The Progressive Rancher - March 2022

Page 12

Challenges in Rehabilitating Extremely Arid Habitats A Case Study: Dry Lake Valley

By Charlie D. Clements and Dan N. Harmon

It is well documented how difficult of a task resource managers have when attempting to restore or rehabilitate disturbed or degraded habitats throughout the Great Basin. These challenges are multiplied many times over when attempting to restore or rehabilitate severely arid habitats. Rangeland revegetation has been around for more than a century and many experienced researchers have cautioned future researchers on the numerous frustrations that lay ahead when addressing the restoration or rehabilitation of range sites that are not only degraded, but also are severely limited by lack of effective amount and periodicity of annual precipitation. Sites that regularly receive less than 7” of annual precipitation often lack the necessary precipitation to achieve any level of revegetation success. Researchers have reported that favorable conditions to establish seeded plants in these arid environments may only occur 1 out of every 4 years, while others have reported the

necessary conditions needed to recruit natural or artificially induced seedling recruitment vegetation may only occur 1 or 2 years out of every 15 years (Fig. 1). Nonetheless, many of these habitats are critical to wildlife as well as sustainable grazing practices. In 2013, we were approached by the US Department of Interior, Bureau of Land Management (USDIBLM) to investigate revegetation practices that could possibly reduce the exotic and introduced annual grass, cheatgrass, while at the same time improving grazing resources. Our first investigation to the site took place in June 2013 and we recorded that the habitat was a degraded winterfat/Indian ricegrass community, while the community was dominated by cheatgrass and Russian thistle with a sparse presence of winterfat, Indian ricegrass, galleta grass and sand drop seed. In 2015, a 5-acre exclosure was constructed to

aid our research efforts on testing two soil-active, pre-emergent herbicides, Plateau (Imazapic) and Landmark XP (Sulfometuron-Methyl) to control invasive annual species such as cheatgrass.

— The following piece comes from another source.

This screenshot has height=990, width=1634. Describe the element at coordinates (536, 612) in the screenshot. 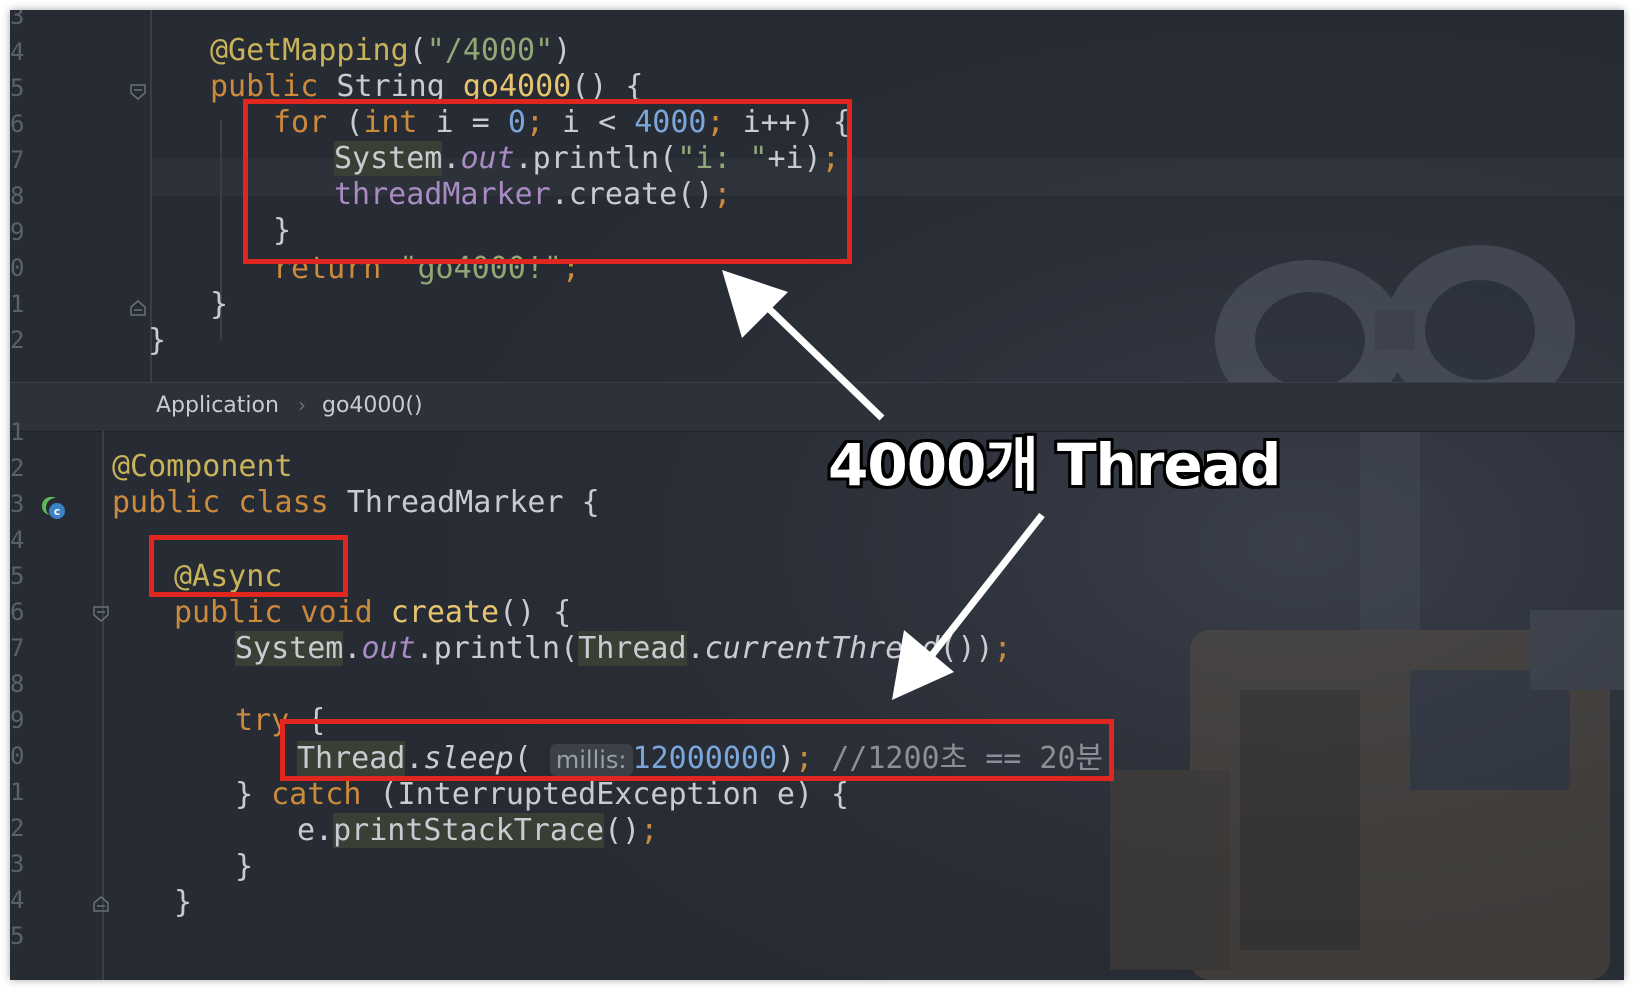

Pretreatment data collection revealed a remnant perennial grass population of 0.14 perennial grasses/ ft² (6,070/acre) dominated by Indian ricegrass and galleta grass with a shrub population of 0.03/ ft² (1,335/acre) dominated by winterfat. The site appears to be very static in amount and periodicity of precipitation, nonetheless we set out with a goal of increasing the perennial grass density to 0.40/ ft², to aid in the suppression of cheatgrass and significantly improve foraging resources. In the fall of 2016, we set up 12 randomized 60’ x 150’ plots which included herbicide applications with Plateau @ 6 oz/acre rate, Landmark @ 1.75 oz/acre rate and control plots (no herbicide application). Plots were sprayed in the fall of 2016, fallowed for 1 year and then seeded the following fall.

Figure 1. Dry Lake Valley, located in eastern Nevada, represents habitats that are severely limited due to extremely frequent drought conditions.